For Thierry Ehrenbogen, CEO of Bollore Logistics, most of the challenges to logistics on the continent have been the transport corridors on the continent. “The challenges we are facing is mainly on the corridors when we have to operate a cargo to a port from a land-locked country,” he told Ventures Africa, on the sidelines of the recently concluded Africa CEO Forum in Kigali.

“There are different regulations, different documents, and different lows and if I can take an example; for 2000 kilometres, usually, a truck need not more than 4 days. But in Africa, we can spend 15 days because of the administrations at each border.”

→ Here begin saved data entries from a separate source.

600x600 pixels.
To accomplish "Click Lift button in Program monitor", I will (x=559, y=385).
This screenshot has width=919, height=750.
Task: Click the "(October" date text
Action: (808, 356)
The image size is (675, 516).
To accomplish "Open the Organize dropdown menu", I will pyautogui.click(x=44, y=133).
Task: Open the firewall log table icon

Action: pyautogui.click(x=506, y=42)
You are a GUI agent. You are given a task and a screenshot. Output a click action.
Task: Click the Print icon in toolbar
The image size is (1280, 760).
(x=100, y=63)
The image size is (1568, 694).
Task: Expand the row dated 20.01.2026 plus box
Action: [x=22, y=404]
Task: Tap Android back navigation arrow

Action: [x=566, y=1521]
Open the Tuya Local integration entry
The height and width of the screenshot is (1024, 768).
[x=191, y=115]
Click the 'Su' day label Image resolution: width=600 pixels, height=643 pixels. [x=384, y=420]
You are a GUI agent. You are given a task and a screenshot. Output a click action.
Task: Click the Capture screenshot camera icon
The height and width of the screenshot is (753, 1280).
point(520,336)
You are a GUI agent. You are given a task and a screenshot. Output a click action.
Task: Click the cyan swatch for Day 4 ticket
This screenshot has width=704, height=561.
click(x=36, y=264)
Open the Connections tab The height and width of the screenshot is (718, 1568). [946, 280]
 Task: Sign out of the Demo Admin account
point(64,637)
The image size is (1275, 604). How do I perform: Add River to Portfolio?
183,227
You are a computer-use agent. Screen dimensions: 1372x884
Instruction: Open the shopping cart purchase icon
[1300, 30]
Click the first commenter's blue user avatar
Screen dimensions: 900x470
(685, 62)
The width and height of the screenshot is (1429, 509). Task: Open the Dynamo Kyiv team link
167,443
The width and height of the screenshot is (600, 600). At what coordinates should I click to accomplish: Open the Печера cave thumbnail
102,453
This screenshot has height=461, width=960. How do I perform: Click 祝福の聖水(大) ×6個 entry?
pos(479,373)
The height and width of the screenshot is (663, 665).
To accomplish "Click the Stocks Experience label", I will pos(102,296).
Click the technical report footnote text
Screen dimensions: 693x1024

Operating in 45 African countries, the AfCFTA offers Bollore logistics an avenue to consolidate on its operations across the continent and offer more value to its African customers. Currently, Africa needs infrastructural investments worth around $100 million annually every year until 2040 to close its infrastructure deficit gap. Only 34 percent of Africans have access to roads. This lack of road networks has restrained intra-African trade, preventing cross-border trade and regional integration.

As the African Continental Free Trade Area nears full implementation following its ratification by the Gambia last week, there have been discussions about what needs to be done to ensure the free movement, people, goods, and services. One of the most important challenges to intra-African trade has been a lack of infrastructures. Businesses trying to move their goods and services from one point to another have found it difficult to do that.

However, this has created a gap for logistics companies operating in Africa, like Bollore Logistics, to fill. To make their jobs easier, African leaders need to invest in infrastructure that would ensure movement for goods from some of its many major ports to landlocked countries on the continent. The key to achieving this is to develop its transport corridors, many of which are unconnected to each other.

Thierry Ehrenbogen, CEO Bollore Logistics

African countries can invest in dry ports, according to Thierry, because they reduce congestion at the ports and in these transport corridors. “We are operating 35 dry ports in Africa…they allow us to exfiltrate the containers in order to have more flexibility out of the ports,” he said, “Once a country reaches a particular maturity, its logistics flow. Dry ports can later be converted into Free Trade Zones (when they reach this maturity).”

There’s also a need to digitize logistics on the continent. There is no African country on the list of top 15 countries on the Logistics Performance Index 2018, a measure of on-the-ground trade logistics performance. A reason for this is that, while other logistics markets outside the continent have been able to leverage digital technology to offer better services, African logistics have not been able to incorporate it for use.

For Africa to trade at the scale needed for continent-wide integration, it would have to digitize its operations. Bollore Logistics is testing the use of Blockchain technology and IoT for some of its tracking system and documentation.

“We have a cargo community system which brings together all actors of the port and the sheer information altogether. It’s also a way to secure the payment for the customs. Africa also has to develop the e-payment, the e-documentation (at its ports), and also the IOT for the tracking of the containers. Today we can say thank you for the IOT, we can track a container from Guangzhou to Tin Can. And we know if there is a difference of temperature and if the doors have been opened and we can track everything in the container,” Thierry said. Bollore Logistics is also piloting blockchain technology for cotton production in Mali. 

While the importance of logistics to intra-African trade cannot be emphasized enough, African authorities still need to put the adequate infrastructure in place that would enable seamless regional integration for the Continental trade agreement. Hopefully, the African Union still has time to get things right before the implementation of the AfCFTA begins. Without adequate transit on transport corridors, the AfCFTA will become another pan-African fool’s errand.